DOCUMENT EXTRACT
“Our results demonstrate how protein-protein complexes involving intrinsically disordered domains can achieve stronger binding via an intricate interplay between structural and dynamical rearrangements that cannot easily be predicted”
Protein–protein interactions are high-specificity contacts between two or more protein molecules achieved by electrostatic forces. They are critical to cell structure and function, and control virtually all vital cellular processes, including gene expression, proliferation, intracellular communication and apoptosis. For this reason, they are popular targets in the development of new therapeutic agents.
Indeed, protein-protein interactions have been thoroughly studied to further understanding of how the body functions in healthy and diseased states.
Protein–protein interactions show a high degree of precision, which suggests that a pathway of evolutionary change must have occurred to achieve protein-protein interactions that are optimised for their desired structural or functional purpose. It is likely that the protein-protein interactions seen today have evolved over tens or hundreds of millions of years.
A new protein-protein interaction may arise by chance as a result of a point mutation or gene duplication. The new interaction will have a different effect on the biochemistry of the cell, which will be either more or less beneficial than the original interaction. If it is less effective, it will not persist. However, if it proves to be advantageous, it will be retained by natural selection.

LISTED ENTRIES
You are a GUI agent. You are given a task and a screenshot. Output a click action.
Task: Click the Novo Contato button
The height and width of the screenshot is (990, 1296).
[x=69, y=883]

* * *

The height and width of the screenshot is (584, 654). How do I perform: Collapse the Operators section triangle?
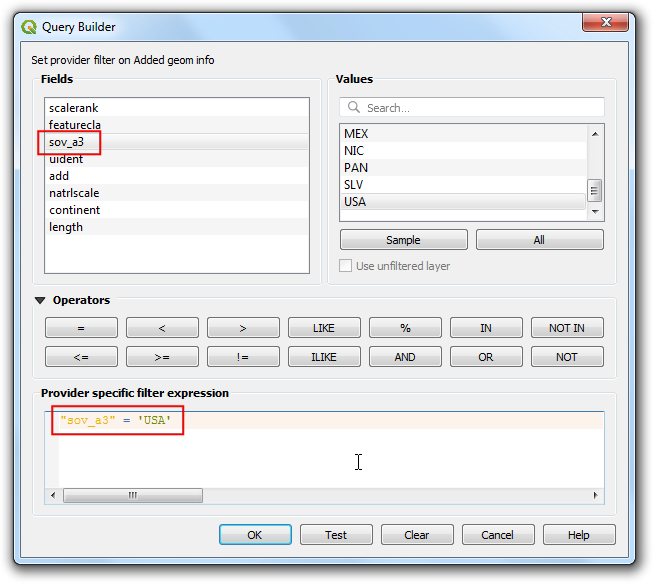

...

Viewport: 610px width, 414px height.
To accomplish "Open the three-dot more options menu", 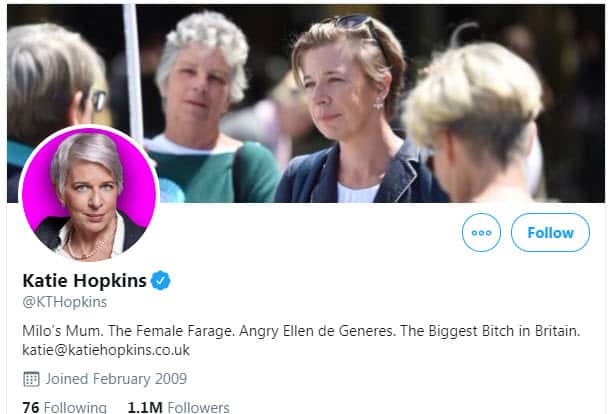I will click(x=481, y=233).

PROMPT
Reproduce the passage on protein–protein interactions between "Protein–protein interactions are" and "and diseased states.", inclusive.

COMPLETED EXERCISE
Protein–protein interactions are high-specificity contacts between two or more protein molecules achieved by electrostatic forces. They are critical to cell structure and function, and control virtually all vital cellular processes, including gene expression, proliferation, intracellular communication and apoptosis. For this reason, they are popular targets in the development of new therapeutic agents.
Indeed, protein-protein interactions have been thoroughly studied to further understanding of how the body functions in healthy and diseased states.